* Task
Copy the text of every item below word for word, and leave the pictures out of your answer.

* Data excerpts
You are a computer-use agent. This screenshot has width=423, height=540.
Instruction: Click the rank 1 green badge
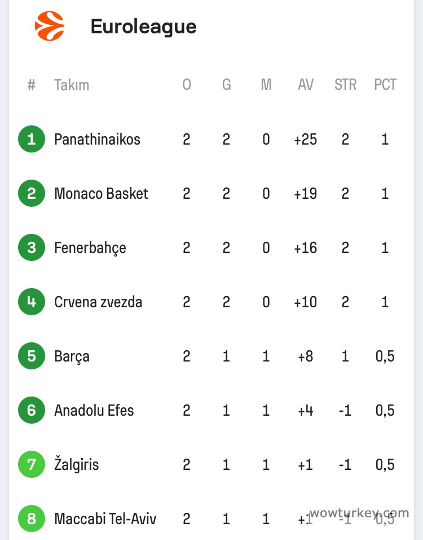pos(32,139)
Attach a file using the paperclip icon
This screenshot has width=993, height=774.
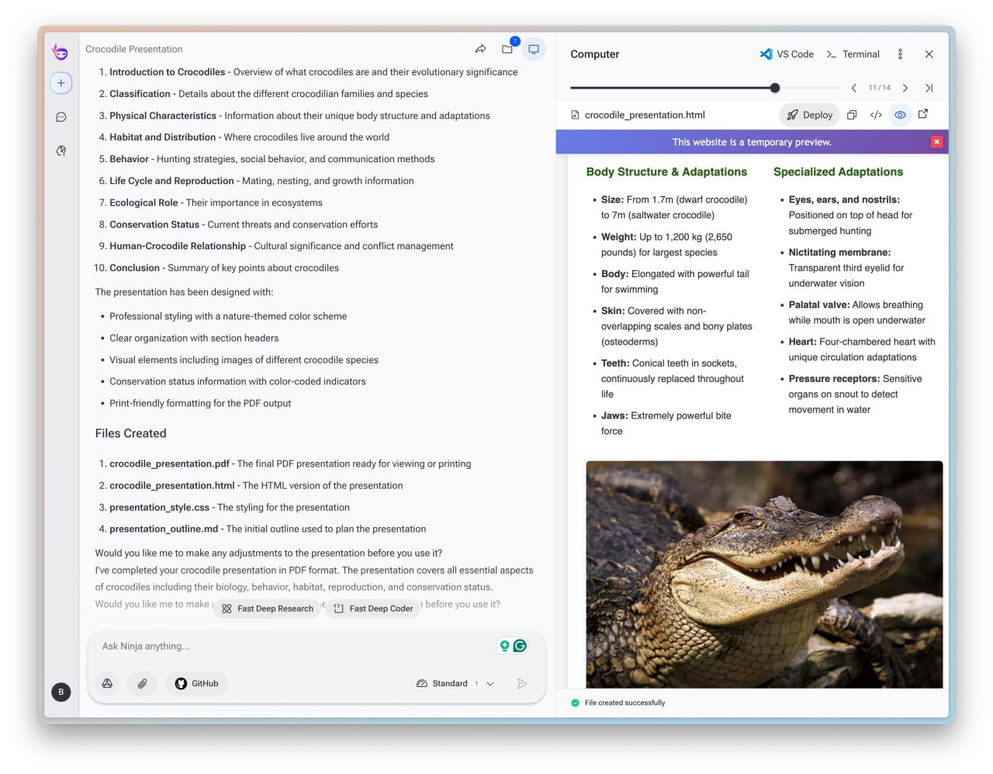point(143,683)
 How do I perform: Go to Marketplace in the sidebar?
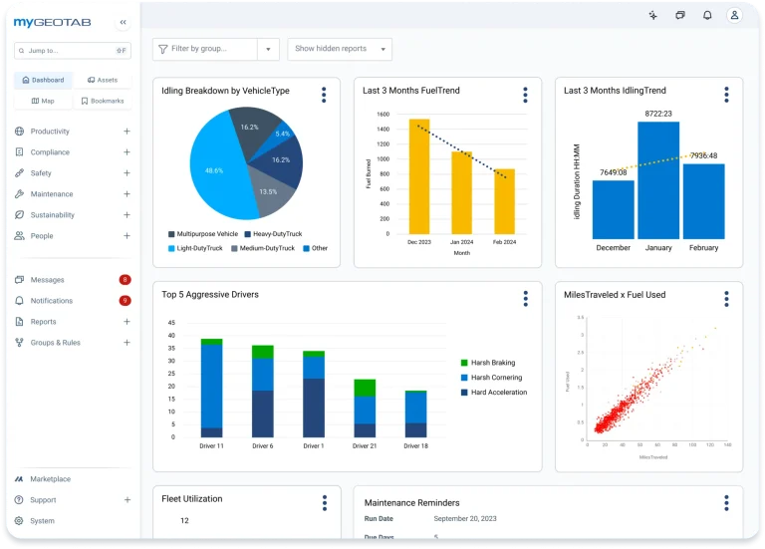50,479
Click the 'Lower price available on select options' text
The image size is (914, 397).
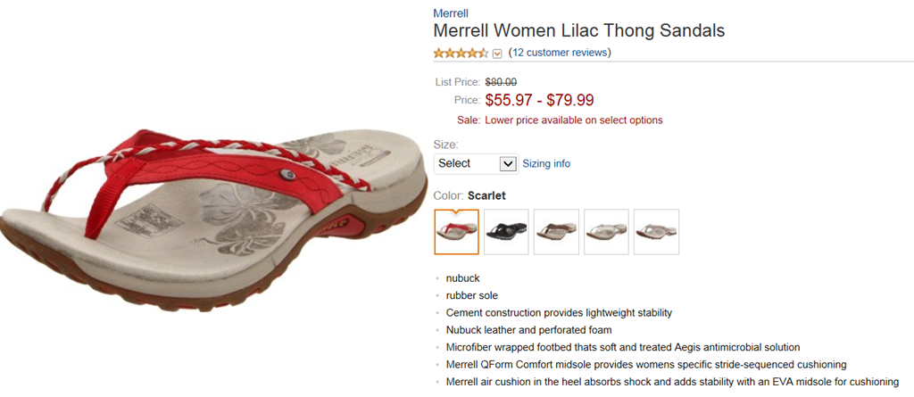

* Response to this exercise
You are a computer-use agent. This screenshot has width=423, height=540.
Instruction: Click the rank 1 green badge
pos(32,139)
Attach a file using the paperclip icon
This screenshot has width=993, height=774.
point(143,683)
 How do I perform: Go to Marketplace in the sidebar?
50,479
Click the 'Lower price available on select options' text
The image size is (914, 397).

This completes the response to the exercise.